I would like to see planning guidance on when it would be appropriate to refuse planning permission—for example, when there are concerns about the safety of children because of activities in the area, such as prostitution or drugs, or where there is already a proliferation of children’s homes, which has implications for local resources. As I said, Stockport has one of the highest numbers of private children’s homes in the country. There is concern that the geographic distribution of children’s homes—more than 25% of all such homes are located in the north-west—means that children are being placed many hundreds of miles from their own areas. A change in planning guidance would also help to ensure a better distribution of children’s home to meet children’s needs.

Guidance would be extremely useful, because as the Minister knows, Government planning guidance is regarded as a material consideration in planning decisions. It is right, in the interests of the welfare of young people in children’s homes, as well as the wider community, that the suitability of the location be considered. In effect, I am calling for the kind of planning guidance issued for development on green-belt land, where the Government state what they would consider to be an inappropriate development, which is used as a material consideration in planning applications. If it can be done to protect our countryside, it can be done to protect our children.

That would also mean that the Department for Education and the Department for Communities and Local Government would be singing from the same hymn sheet. Under the new Department for Education proposals, which say that children’s homes should not be allowed to open in an unsafe area, it seems unlikely that the children’s home I mentioned would get registration.
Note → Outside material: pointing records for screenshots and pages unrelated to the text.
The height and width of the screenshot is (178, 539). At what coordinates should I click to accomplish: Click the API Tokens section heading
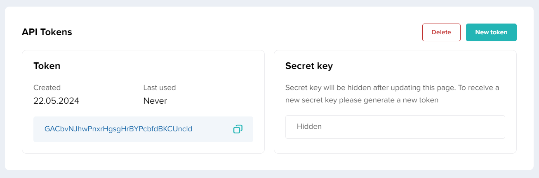(x=47, y=32)
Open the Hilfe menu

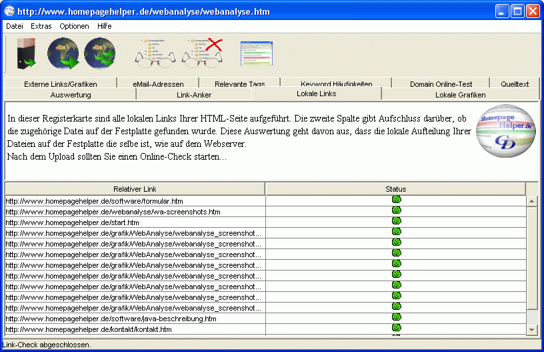(104, 26)
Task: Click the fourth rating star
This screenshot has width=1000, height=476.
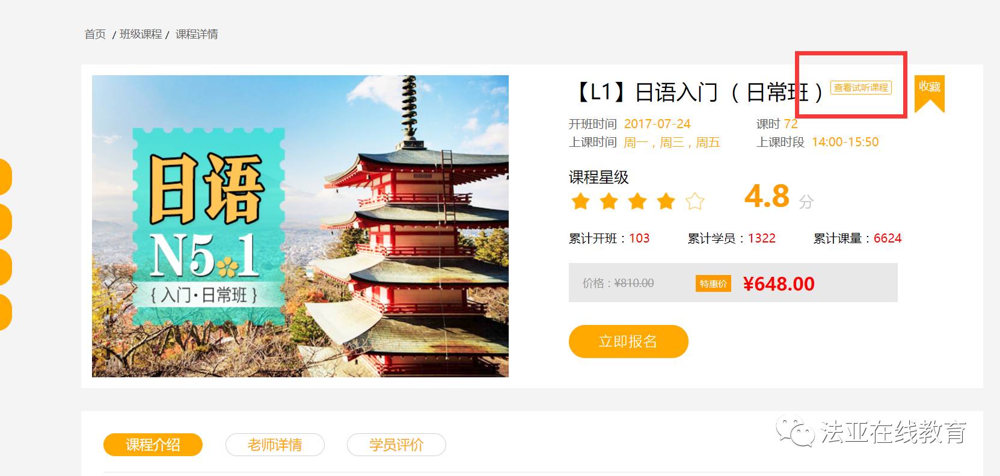Action: pyautogui.click(x=666, y=200)
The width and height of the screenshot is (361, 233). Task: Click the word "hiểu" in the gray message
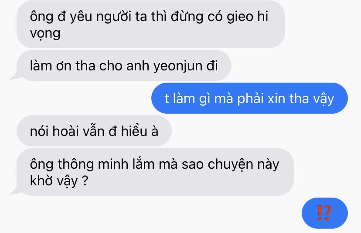tap(134, 131)
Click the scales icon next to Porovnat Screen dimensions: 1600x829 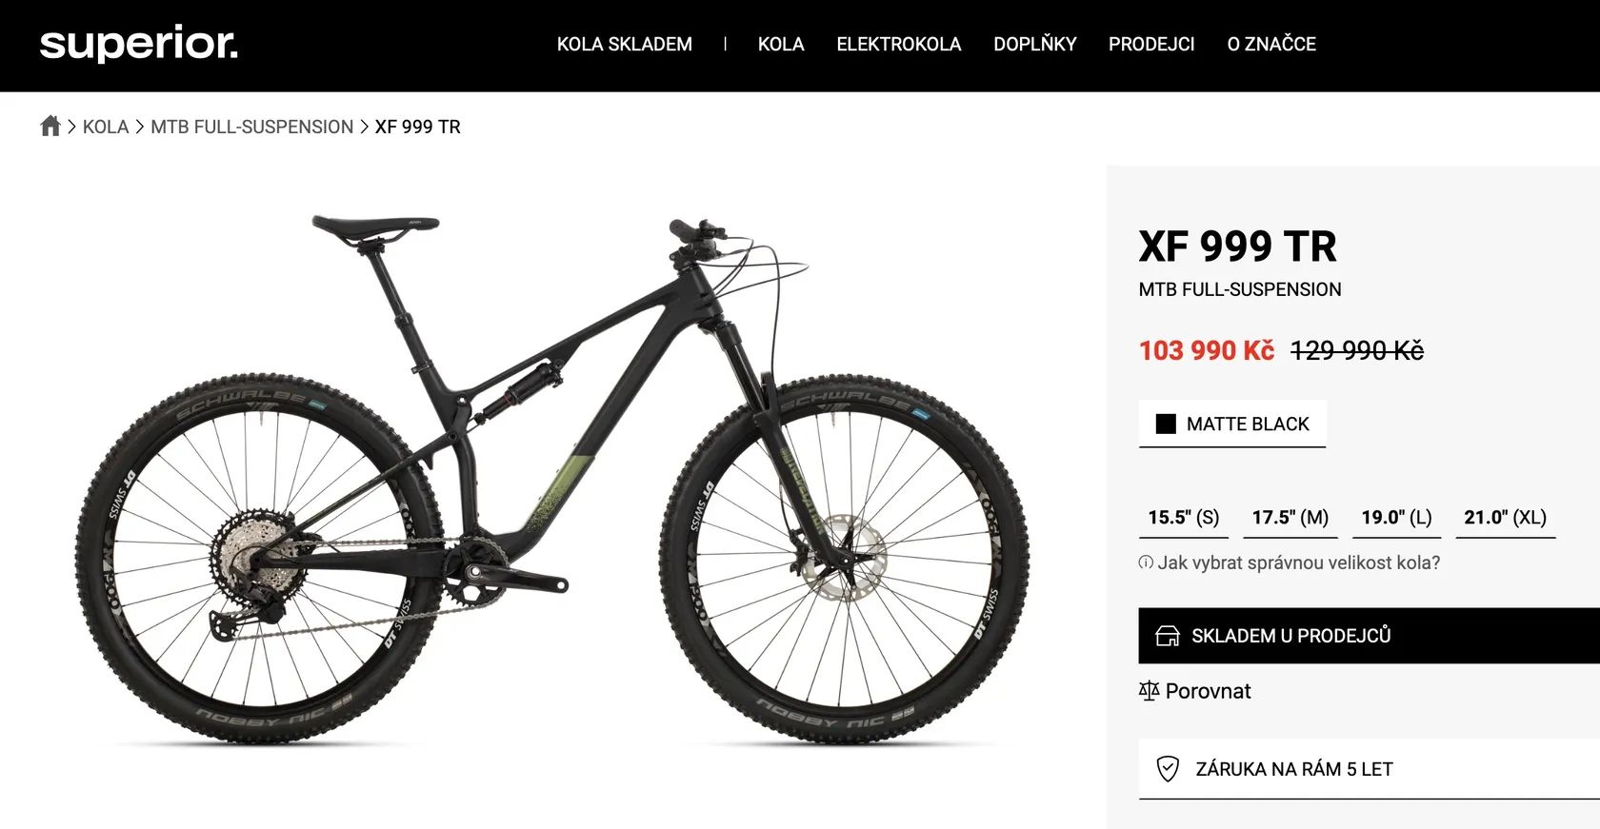point(1149,691)
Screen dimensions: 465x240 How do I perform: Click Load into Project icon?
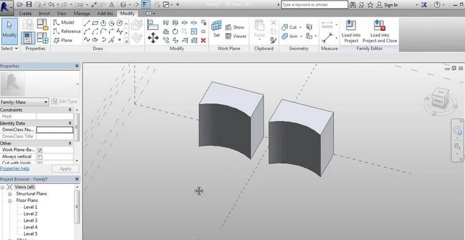click(351, 30)
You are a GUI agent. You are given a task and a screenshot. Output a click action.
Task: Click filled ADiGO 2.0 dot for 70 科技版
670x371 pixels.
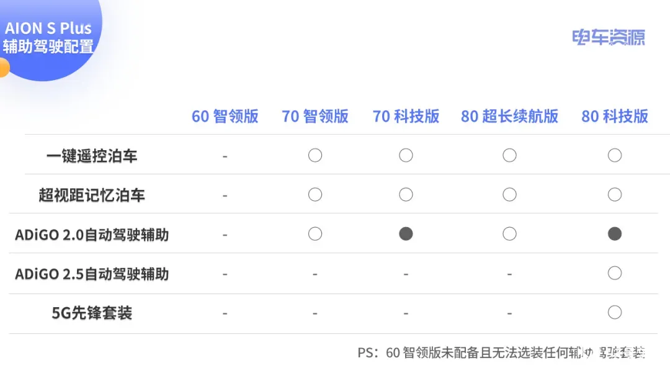(406, 234)
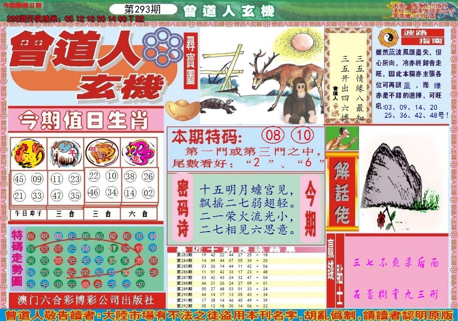
Task: Click the goat zodiac icon
Action: pyautogui.click(x=65, y=154)
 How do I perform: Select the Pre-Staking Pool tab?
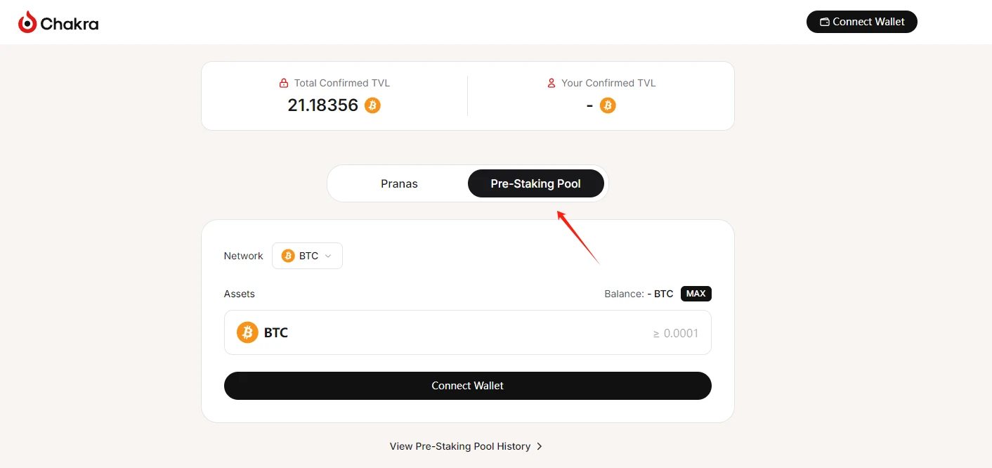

We therefore have the ludicrous situation where planning permission is recommended for a children’s home near roads that have been closed by the council to stop kerb crawling. New Government planning guidance that spelt out that the safety of an area to vulnerable children is a material factor to be considered would ensure that such a situation does not arise.

I hope the Minister will agree that it is time to clear up the confusion and issue new planning guidance on children’s homes to bring clarity to this unsatisfactory situation. The Government have—quite rightly—given priority to tackling child sexual exploitation and improving protection for children in our care, and I hope the Minister will respond positively to my suggestions, which are aimed at engaging his Department in achieving that admirable objective.